Technology for capturing carbon from industrial emissions and storing it may still be in its early stages, but proponents believe it can become a major tool in the fight against climate change.
For its methods to rollout on a scale large enough to make a difference, though, experts and critics say carbon capture and storage (CCS) still has to overcome a host of logistical and financial hurdles.
CCS techniques are designed to capture and store carbon dioxide generated by power stations using fossil fuels as well as industrial plants from steelmakers to refineries and petrochemical plants.
Supporters see the technology has great potential to reduce greenhouse gas emissions from power production, industry in general and fossil fuel refining.

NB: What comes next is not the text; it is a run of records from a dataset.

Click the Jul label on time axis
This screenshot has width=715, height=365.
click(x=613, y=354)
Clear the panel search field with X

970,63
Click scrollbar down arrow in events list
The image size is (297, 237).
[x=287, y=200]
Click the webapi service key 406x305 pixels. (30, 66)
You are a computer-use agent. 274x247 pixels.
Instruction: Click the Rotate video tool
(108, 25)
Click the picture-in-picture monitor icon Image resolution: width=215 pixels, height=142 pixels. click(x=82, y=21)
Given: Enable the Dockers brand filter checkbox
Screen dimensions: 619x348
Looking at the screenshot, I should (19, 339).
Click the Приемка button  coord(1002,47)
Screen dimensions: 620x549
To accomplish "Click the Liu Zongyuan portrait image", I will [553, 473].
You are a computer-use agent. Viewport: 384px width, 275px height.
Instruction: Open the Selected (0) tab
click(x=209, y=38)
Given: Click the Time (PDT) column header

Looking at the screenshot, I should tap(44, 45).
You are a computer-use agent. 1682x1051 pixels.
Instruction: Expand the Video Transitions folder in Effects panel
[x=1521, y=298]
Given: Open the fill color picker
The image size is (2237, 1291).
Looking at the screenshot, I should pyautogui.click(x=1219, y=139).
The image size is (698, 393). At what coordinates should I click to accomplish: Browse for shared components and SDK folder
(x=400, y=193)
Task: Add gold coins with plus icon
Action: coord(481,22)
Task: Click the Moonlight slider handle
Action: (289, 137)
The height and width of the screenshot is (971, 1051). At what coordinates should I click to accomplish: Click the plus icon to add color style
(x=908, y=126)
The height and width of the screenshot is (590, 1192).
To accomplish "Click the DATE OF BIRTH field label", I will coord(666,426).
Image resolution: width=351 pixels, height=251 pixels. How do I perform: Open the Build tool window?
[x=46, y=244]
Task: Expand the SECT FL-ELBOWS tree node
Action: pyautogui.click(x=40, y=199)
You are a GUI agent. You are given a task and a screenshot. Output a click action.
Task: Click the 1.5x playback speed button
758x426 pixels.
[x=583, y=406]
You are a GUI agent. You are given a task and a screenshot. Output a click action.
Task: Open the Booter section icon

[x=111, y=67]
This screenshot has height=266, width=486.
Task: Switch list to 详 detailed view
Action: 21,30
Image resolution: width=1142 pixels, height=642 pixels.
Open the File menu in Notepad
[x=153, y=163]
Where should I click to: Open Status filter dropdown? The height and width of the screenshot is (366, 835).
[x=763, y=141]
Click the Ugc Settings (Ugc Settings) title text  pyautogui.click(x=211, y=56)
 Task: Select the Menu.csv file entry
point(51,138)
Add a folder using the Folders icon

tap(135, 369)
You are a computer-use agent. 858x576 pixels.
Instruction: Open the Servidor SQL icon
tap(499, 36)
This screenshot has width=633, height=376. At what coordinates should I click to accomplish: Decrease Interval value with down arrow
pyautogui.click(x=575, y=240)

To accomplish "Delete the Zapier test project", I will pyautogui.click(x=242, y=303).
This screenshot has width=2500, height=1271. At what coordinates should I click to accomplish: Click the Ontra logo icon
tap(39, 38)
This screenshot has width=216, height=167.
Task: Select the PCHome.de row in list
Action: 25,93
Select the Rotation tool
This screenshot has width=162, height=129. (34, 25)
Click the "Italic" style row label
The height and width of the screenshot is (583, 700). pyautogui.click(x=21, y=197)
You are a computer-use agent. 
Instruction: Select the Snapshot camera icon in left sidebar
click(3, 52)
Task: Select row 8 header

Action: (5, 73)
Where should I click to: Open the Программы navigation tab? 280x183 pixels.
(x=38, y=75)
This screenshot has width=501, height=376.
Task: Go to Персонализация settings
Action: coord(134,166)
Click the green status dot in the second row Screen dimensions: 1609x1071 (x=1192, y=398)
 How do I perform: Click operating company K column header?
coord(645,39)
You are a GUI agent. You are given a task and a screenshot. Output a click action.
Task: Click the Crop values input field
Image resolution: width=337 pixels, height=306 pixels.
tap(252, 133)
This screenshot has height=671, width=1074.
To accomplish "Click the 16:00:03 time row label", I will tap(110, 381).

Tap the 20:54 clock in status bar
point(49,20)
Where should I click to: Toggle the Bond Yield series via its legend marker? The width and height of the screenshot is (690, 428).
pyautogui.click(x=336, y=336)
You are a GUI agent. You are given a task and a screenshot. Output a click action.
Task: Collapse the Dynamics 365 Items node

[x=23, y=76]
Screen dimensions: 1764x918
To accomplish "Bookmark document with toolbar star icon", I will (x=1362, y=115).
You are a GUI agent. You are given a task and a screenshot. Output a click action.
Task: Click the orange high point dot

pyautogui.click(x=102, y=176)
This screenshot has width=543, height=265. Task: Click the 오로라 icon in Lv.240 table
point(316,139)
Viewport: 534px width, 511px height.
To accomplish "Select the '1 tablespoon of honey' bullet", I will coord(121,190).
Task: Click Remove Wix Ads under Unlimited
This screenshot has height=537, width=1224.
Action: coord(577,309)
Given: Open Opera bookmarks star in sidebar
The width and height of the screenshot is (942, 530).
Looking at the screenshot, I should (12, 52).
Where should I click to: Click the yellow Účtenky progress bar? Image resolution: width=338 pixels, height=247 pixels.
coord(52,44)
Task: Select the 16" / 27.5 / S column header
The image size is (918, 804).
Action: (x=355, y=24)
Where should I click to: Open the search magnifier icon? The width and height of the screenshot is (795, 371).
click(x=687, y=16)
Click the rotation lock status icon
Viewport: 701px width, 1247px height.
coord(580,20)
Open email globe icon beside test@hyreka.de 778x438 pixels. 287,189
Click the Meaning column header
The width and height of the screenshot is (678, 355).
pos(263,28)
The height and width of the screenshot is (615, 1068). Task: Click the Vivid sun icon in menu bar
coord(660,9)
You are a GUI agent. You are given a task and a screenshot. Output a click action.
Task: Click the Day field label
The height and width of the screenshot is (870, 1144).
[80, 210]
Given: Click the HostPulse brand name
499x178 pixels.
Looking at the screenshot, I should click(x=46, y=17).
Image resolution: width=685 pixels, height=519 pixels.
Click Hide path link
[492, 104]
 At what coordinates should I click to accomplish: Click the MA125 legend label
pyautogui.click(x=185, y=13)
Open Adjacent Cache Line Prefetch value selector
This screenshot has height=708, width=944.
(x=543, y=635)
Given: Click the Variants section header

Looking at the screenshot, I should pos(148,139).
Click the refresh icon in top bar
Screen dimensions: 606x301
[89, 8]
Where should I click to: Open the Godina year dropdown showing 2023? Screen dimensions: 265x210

The captured CO2 is transported and reinjected into hermetically sealed geological reservoirs — for example, in former oilfields — for permanent storage.
A portion can be reused meanwhile, a process known as carbon capture, utilisation, and storage (CCUS).
The procedure is not new, with the first site set up in Texas in the early 1970s.
Despite growing interest in the technology, however, to date only about 20 sites exist worldwide, according to the Global CSS Institute, as it fights popular suspicion that CCS distracts from the goal of moving away from fossil fuels.
The International Energy Agency says the technology has enormous potential and that it may play a “critical” role in helping to smooth the path to achieving net zero emissions.
“After years of slow progress, new investment incentives and strengthened climate goals are building new momentum behind CCUS,” the IEA said in a September report, pointing to 30 projects that have come on stream in the last three years.
The IEA maintains that CCUS has a positive role to play in sectors whose carbon footprint is hard to reduce significantly, such as cement production.
– Advantages – Hydrocarbons producers see the technology as a means of justifying their use of natural gas to produce electricity or hydrogen.
The Oil and Gas Climate Initiative (OGCI), which groups major sector players, has made CCS a priority.
Oil giants such as BP, Equinor, Shell and Total are in the vanguard of its development.
Equinor, Shell and Total are partners in a large Norwegian project to stock CO2 beneath the North Sea.
“Oil companies have advantages compared with other industries when it comes to operating in these CCUS activities,” says Moez Ajmi of Ernst & Young France.
“CO2 capture activity is close, in size of projects and their complexity, to refining and petrochemical activities; CO2 transport is close to transport of gas and finally storage requires geological knowledge which the oil exploration and production industries already possess,” Ajmi says.
– ‘False solution’ – Still, a potential factor that could hold the technology back is “the limited number of sites to sequester the carbon,” says Nicolas Berghmans of the independent Institute for Sustainable Development and International Relations (IDDRI).
Cost is another limiting factor.
“There would really have to be a regulatory framework with a much stronger and stable carbon price in due course allowing for industrial investment in the necessary infrastructure,” Berghmans says.
In France, the ecological transition agency Ademe has identified only limited capture potential in three industrial zones it has assessed.
The agency sees capture as “a risky solution which arrives as a last resort in a cost-benefit analysis.”
Environmental NGOs also remain sceptical of a process they have long regarded as a “false solution”.
Their criticisms include the risk of stocked CO2 leakage, the likelihood of increased energy requirements in the actual deployment of capture and storage technology and the justification of maintaining emissions which comes with that.
“Public financial aid must be orientated as a priority to greenhouse gas emissions reduction at source,” said Cecile Marchand of Friends of the Earth.